== SELECTED EXCERPT

- Born: Jane March Horwood 1973 (age 52–53) Edgware, London, England
- Occupation: Actress
- Years active: 1992–present
- Spouses: Carmine Zozzora ​ ​(m. 1993; div. 2001)​; Steven Waddington;
- Children: 1

= Jane March =

English actress (born 1973)

Jane March Horwood (born 1973) is an English film actress and former model.

==Early life, family and education==
March's father Bernard Horwood was a design and technology secondary school teacher of English and Spanish ancestry. Her mother Jean, a newsagent, is Vietnamese of Chinese ancestry.

At age 14 and a student at Nower Hill High School in Pinner, north London, she won a Become a Model contest which launched her career.

==Career==
After GCSEs, March moved to an apartment in Wimbledon with friends and continued to model before a call to audition in Paris on her 17th birthday following a cover shoot of Just Seventeen which had attracted the attention of French director Jean-Jacques Annaud's wife, Laurence Duval Annaud. March played the female lead in the 1992 film The Lover, based on a semi-autobiographical novel by Marguerite Duras.

Two years after The Lover, she co-starred with Bruce Willis in the erotic thriller Color of Night (1994), directed by Richard Rush. Maxim magazine ranked her sex scene in the film as "the Best Sex Scene in film history".

====
== DATA EXTRACT

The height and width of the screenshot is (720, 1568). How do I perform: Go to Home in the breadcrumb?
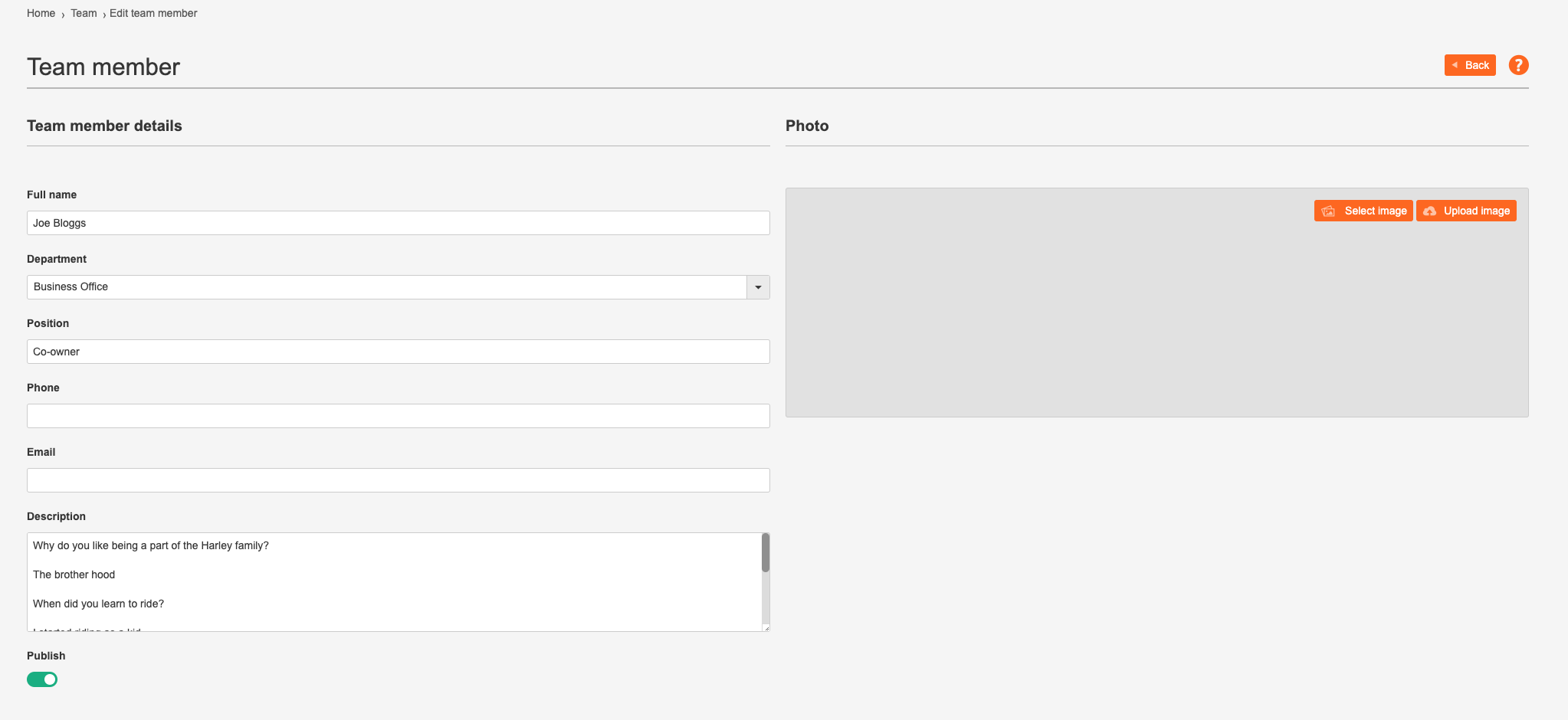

====

**COMPLETE THE FOLLOWING**
A. List every person the Jane March biography names as one of her parents or spouses, with the relationship of each.
B. Answer these questions from the Jane March biography:
(i) What contest did she win at age 14?
(ii) Who directed Color of Night?
(iii) In what city was she called to audition on her 17th birthday?
The data has no connection to the Jane March biography.

**ANSWERS TO THE TASKS**
A.
Bernard Horwood (father)
Jean (mother)
Carmine Zozzora (spouse)
Steven Waddington (spouse)

B.
(i) A Become a Model contest
(ii) Richard Rush
(iii) Paris